Two-node AMD Strix Halo cluster using RoCE v2 achieves 5μs latency, enabling tensor-parallel inference on 128GB unified memory without a switch.

amdstrix halordmaroce v2vllmdistributed inference

Inter-node latency drops from 70–100µs to ~5µs when you link two AMD Strix Halo machines via RoCE v2, and that difference separates unusable from seamless distributed inference.

kyuz0’s setup guide on GitHub walks through building a two-node cluster using Framework Desktop mainboards with the AMD Ryzen AI MAX+ “Strix Halo” APU—128GB of unified memory per node, Intel E810 100GbE NICs, and a direct-attach DAC cable (no switch required). The whole thing runs Fedora 43 with in-kernel ice/irdma drivers and a custom Podman container that auto-detects RDMA devices.

From 100µs to 5µs: Why RoCE v2 Matters

Without RDMA, TCP/IP overhead adds 70–100µs of latency per message. For Tensor Parallelism (TP), two nodes must exchange partial results after every single layer of the neural network—thousands of times per second. 100µs adds up to seconds of stall per token.

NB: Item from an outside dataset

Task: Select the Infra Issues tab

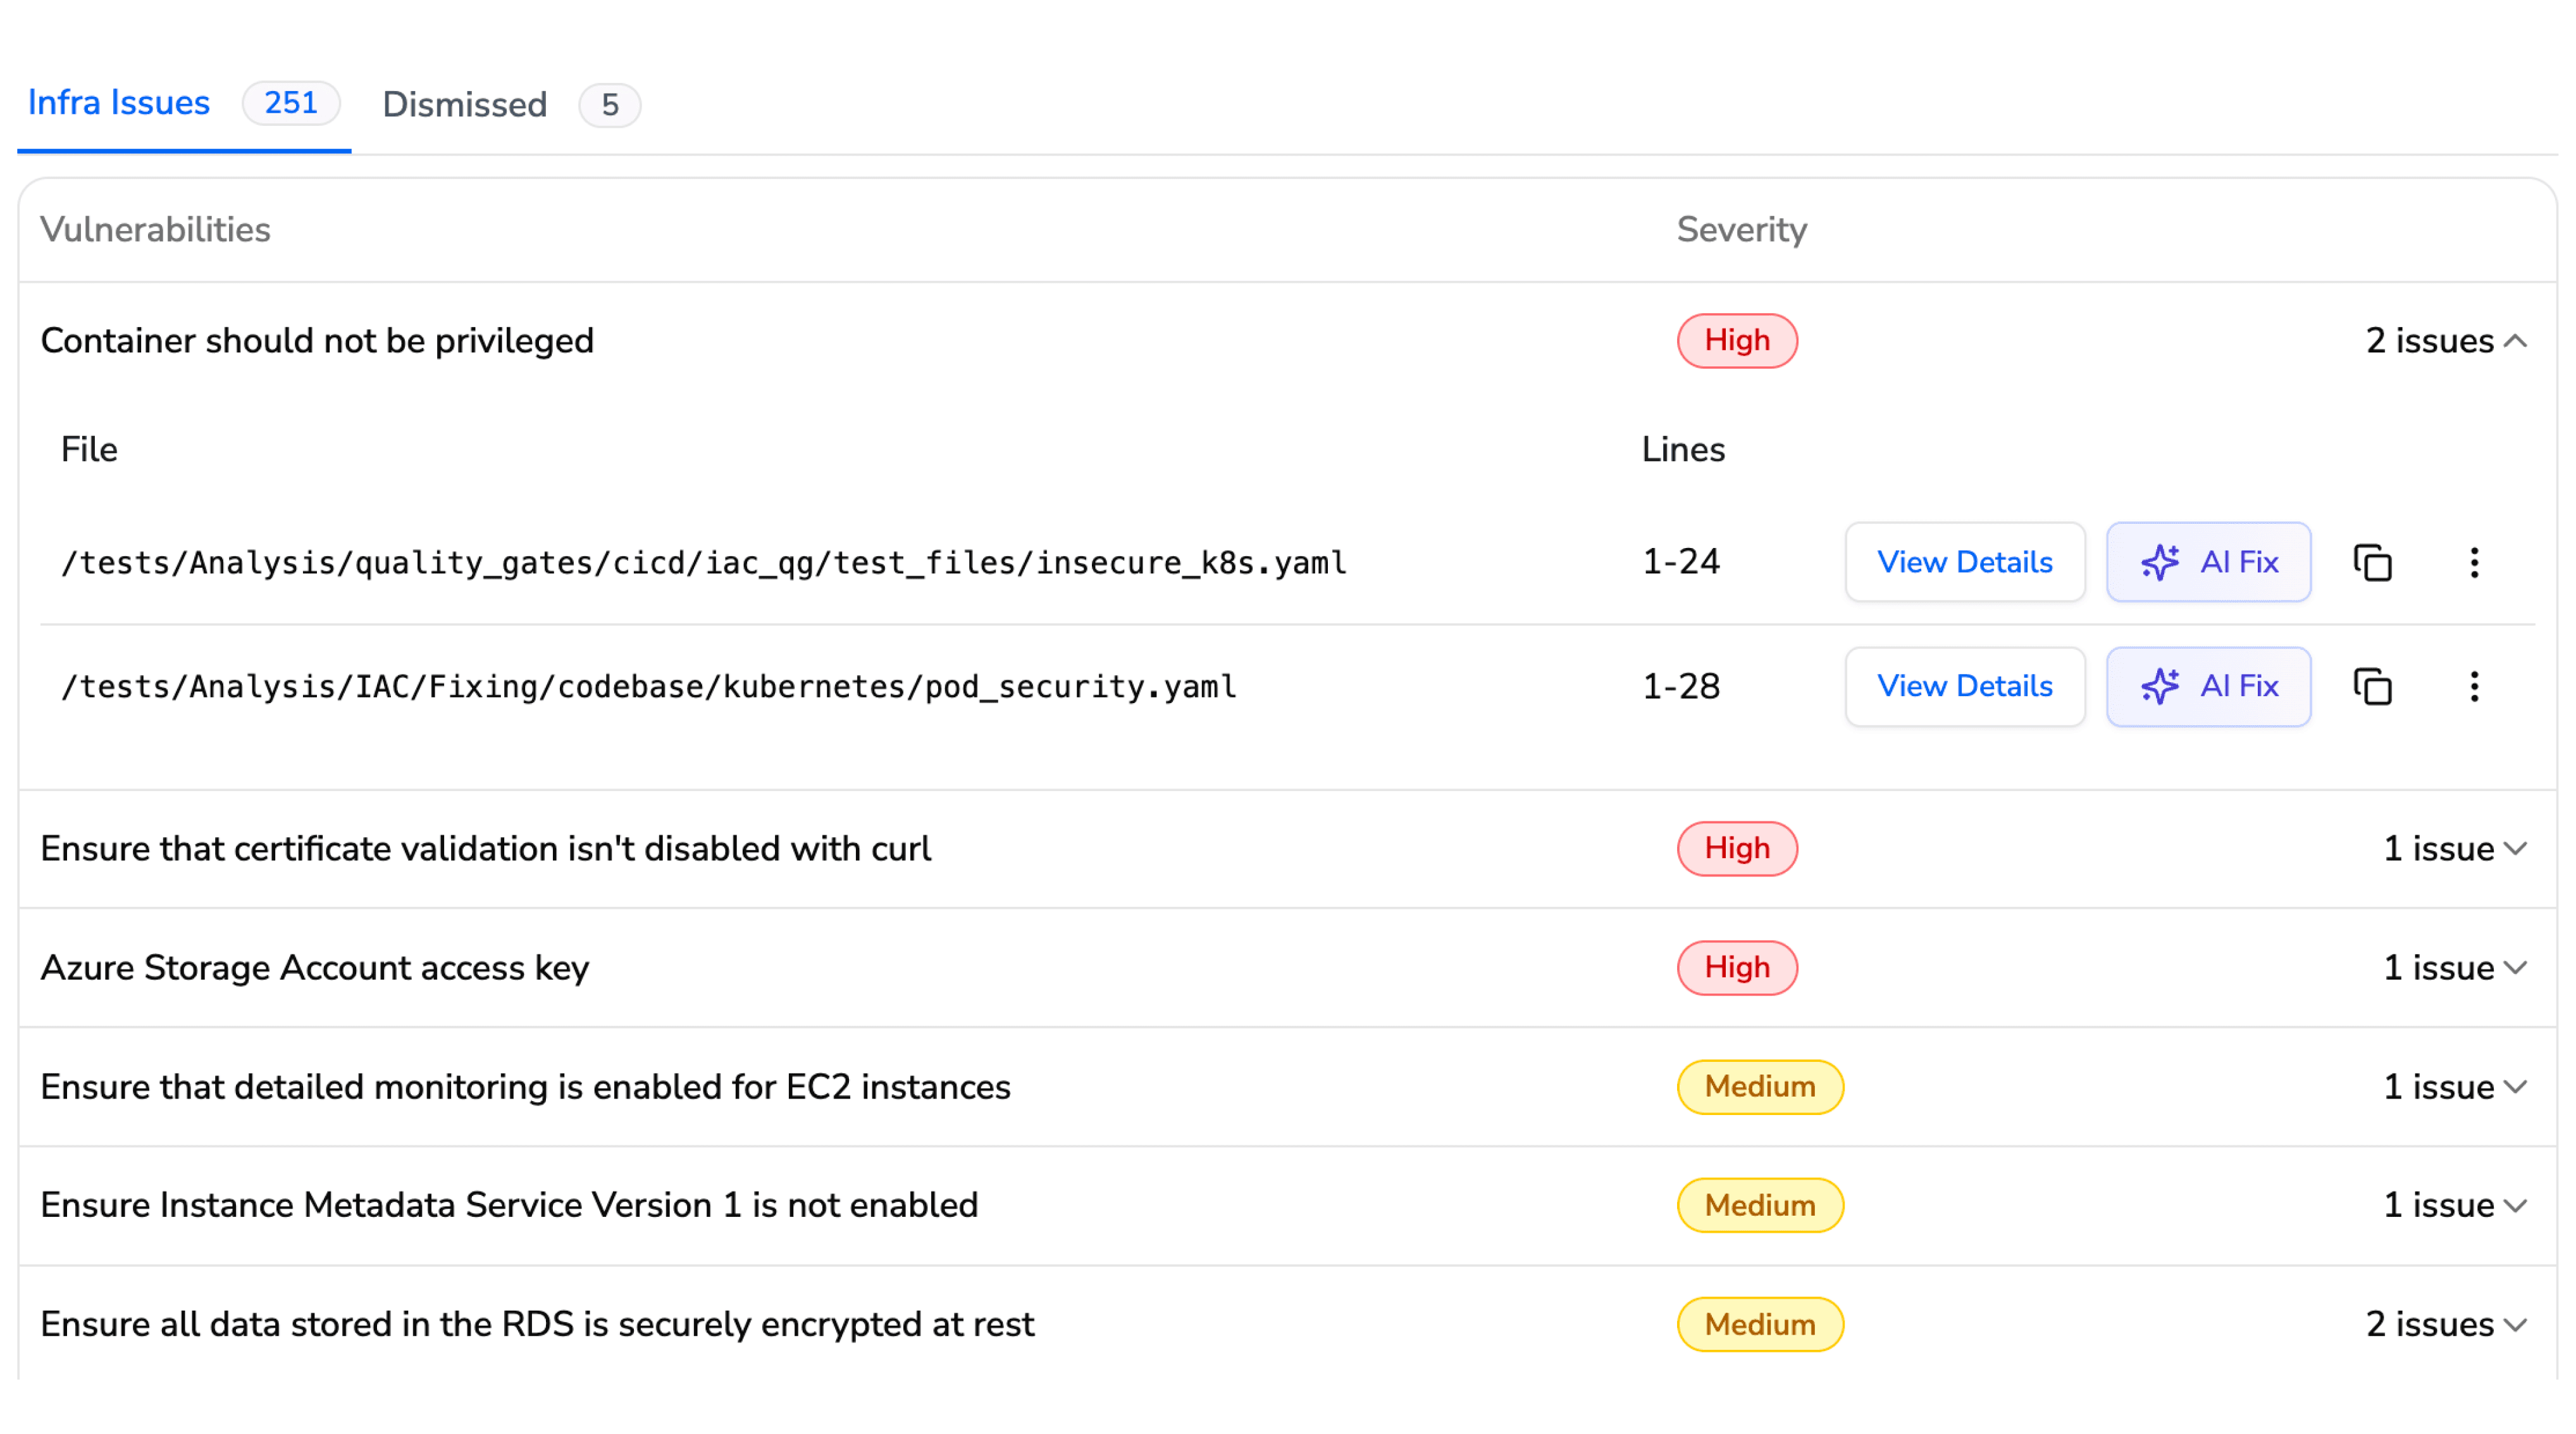Action: [119, 102]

RoCE v2 writes data directly from one node’s memory to the other’s, bypassing the CPU and kernel. Latency drops to ~5µs. Bandwidth hits ~50Gbps over a 100GbE link, limited by the motherboard’s PCIe x4 slot (a $20 riser handles the x4-to-x16 conversion).

Two Framework Desktops, No Switch Needed

The guide uses two boards, one with a factory-modified PCIe slot (not recommended) and the other with a standard CY PCI-E 4x-to-16x extender. Performance is identical. Static IPs on a /30 subnet (192.168.100.1 and .2), MTU 9000, firewall trust on the RDMA interface. No switch required for a two-node cluster—the DAC cable connects the E810 cards directly.

Verified firmware: Intel E810 with version 4.91 0x800214b5 1.3909.0. The refresh_toolbox.sh script automatically detects InfiniBand/RDMA devices and exposes them inside the container.

The Software Stack: Fedora, vLLM, Ray, RCCL

vLLM handles inference with Tensor Parallelism. Ray orchestrates the cluster’s control plane. RCCL (AMD’s equivalent of NCCL) drives the data plane over RoCE v2. The guide ships a custom librccl.so patch to ensure the APU’s unified memory is treated as a GPU device for RCCL operations.

Launching a model is a two-step TUI: start the Ray cluster, then select “Launch VLLM Serve” and pick your model. Export HF_TOKEN for gated models. The guide lists tested kernel versions (6.18.5 and 6.18.6 on Fedora 43) and warns that older firmware needs the Intel NVM Update Tool.

For anyone who has two Strix Halo boards and a 100GbE card, this guide turns them into a single coherent inference server that can run models larger than 128GB—without the cost of a switch or proprietary InfiniBand hardware. The next step is scaling beyond two nodes, but for now the latency numbers prove that AMD’s unified memory and RoCE v2 can compete with NVIDIA’s NVLink for distributed inference on a shoestring budget.